In general the rules in benefits and tax credits follow the rules in Child Benefit. So if you (or your partner) are already claiming Child Benefit for a child then you should include them in the calculator.
The one exception where the rules don't follow Child Benefit entitlement is for the Universal Credit child element if your child is aged 19 and in approved training or non-advanced education. Please see the rules below for children aged between 16 and 20.
If you are wondering whether to include a child not yet born/adopted see Children born/adopted recently or expected.
Children aged between 16 and 20
Child Tax Credit and Universal Credit can include an amount for a 16-19 year old as your dependent child if they count as a ‘Qualifying Young Person’. Only include a 16-19 as a child in the calculator if they are covered by the rules below.
Young people in higher education (higher than GCSE, A level, SCE higher level or NVQ/SVQ level 3) do not count as a 'Qualifying Young Person' for Child Tax Credit or Universal Credit. If your child is not a qualifying young person you should include them as another adult in the household by saying 'yes' to 'Does anyone else live in your home?'
A 'Qualifying Young Person' for Child Tax Credit is someone who is:
- 16 years old until the 31 August following their 16th birthday, or
- 16 or 17 years old who is registered for work, education or training in certain circumstances
- Under 20 years and in full-time non-advanced education or approved training, so long as this commenced before the age of 19.
A 'Qualifying Young Person' for Universal Credit child element is someone who has reached the age of 16 but not 20, up to but not including:
- the 1 September following their 16th birthday; or
- the 1 September following their 19th birthday, if they are enrolled on, or accepted for, approved training or a course of non-advanced education
Where the young person is aged 19, they must have started the education or training or been enrolled on or accepted for it before reaching that age.
IMPORTANT: If you are claiming Universal Credit and have a 19 year old in approved training or non-advanced education, you should still include them as a dependant child in the calculator and we will work out if a child element should be included for them in Universal Credit or not. You can still receive Child Benefit for them until they turn 20 and they will still count as a child for Council Tax Support for as long as you are receiving Child Benefit.
If you share custody of a child it is the person with 'main responsibility' who is normally eligible to claim Child Benefit, Child Tax Credit or the Universal Credit child element for that child.
When deciding who has main responsibility for a child, the number of days the child lives with you is important (the 'normally living with' test). However this is not the only factor considered. For Child Tax Credit the 'normally living with' test can be considered on a more flexible basis than for Child Benefit. See HM Revenue and Customs advice on shared responsibility.
Care and adoption
If you have a child who is in care or you are caring for or adopting a child, then special rules apply to both Child Benefit and Child Tax Credit. You should ask HM Revenue and Customs how the rules affect you.
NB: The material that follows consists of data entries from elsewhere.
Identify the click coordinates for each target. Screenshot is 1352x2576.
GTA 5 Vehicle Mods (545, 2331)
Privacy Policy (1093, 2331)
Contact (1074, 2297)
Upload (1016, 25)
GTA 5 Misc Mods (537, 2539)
If you are fostering a child you do not get Child Benefit for do not include them as a child in the calculator, you can enter any fostering allowance you receive on the net income page although this is ignored when calculating benefits.
Rules in out-of-work benefits
You can no longer make a new claim for means-tested out-of-work benefits (Income Support, income-based Jobseeker’s Allowance and income-related Employment and Support Allowance). If you are already receiving one of these benefits the calculator works out entitlement on an ‘adult-only’ basis. If you get child additions in your out-of-work benefit see child additions in Income Support and JSA.